March 27, 2018Working the Weather: Driving in the Rain
Struggling with bad weather conditions on the road is an ever-repeating process for truck drivers, and driving in the rain is one of those situations that bring significant dangers and stress.
Here are some things you need to know as a truck driver before driving in the rain.
Driving in the Rain: Understanding the Dangers
Finding ways to ensure safety during bad weather conditions is essential. Rainfall is one of the main culprits for many road accidents, and the worst thing is, unlike the snow, we have it all year round.
It is critical to understand the dangers it can pose and how to prepare for them.
Driving in the Rain: Visibility
With winter retreating, the dangers of icy and snow-covered roads become a thing of the past, and although spring brings relief for truck drivers, it also brings driving in the showers along with it.
Even when there is no frost, water can still have a tremendous effect on driving ability and vision. Heavy rains can impair sight, which is even more dangerous when the roads are wet and slippery.

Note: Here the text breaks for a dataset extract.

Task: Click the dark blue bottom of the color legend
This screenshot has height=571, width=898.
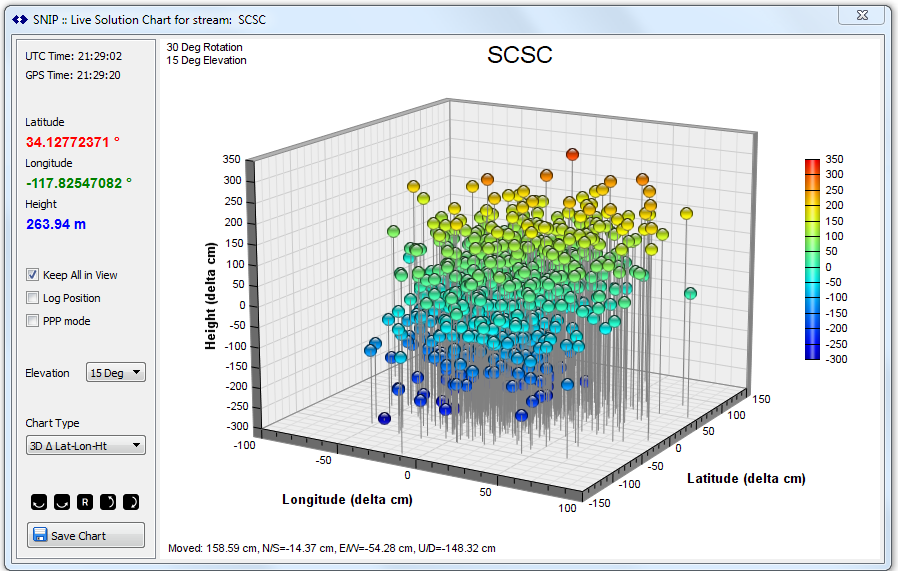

Truck drivers need to keep their eyes rested and their minds concentrated when driving in the rain. A suitable sleeping routine can help a lot, but the crucial thing is not to have worn-out wipers and a greasy windshield.
Driving in the Rain: Slippery when Wet
Another danger wet roads pose to truck drivers is hydroplaning, a term used to describe the effect of a vehicle sliding out of control on a slippery, wet surface.
The water on the ground causes loss of traction for tires resulting in loss of control of the steering and braking, especially if a vehicle as heavy as a truck gains inertia.
It is most hazardous after a light drizzle gets in touch with oils on roads, creating a recipe for disaster.
Driving in the Rain: Prepare Well
Being aware of the dangers of bad weather conditions is one thing, but preparing for them can save lives. Vehicle maintenance is a crucial factor not only for truck drivers.
Regularly checking your tire pressure and rotation should always be the first step in road safety when driving in the rain. A simple task such as this one ensures that the tires are always in top condition and lower the chance of above mentioned hydroplaning.
Another obvious way to avoid hydroplaning is adjusting the speed to bad weather conditions. Slowing down when driving in the rain allows truck drivers more response time and keeps tires firmly stuck on the ground, despite the watery layer between them.
Knowing the dangers driving in the rain can have and having the time to prepare for them properly improves the chances of reaching an intended destination safely.
Truck drivers and all other operating on the roads should practice safe conduct when driving in the rain or other bad weather conditions.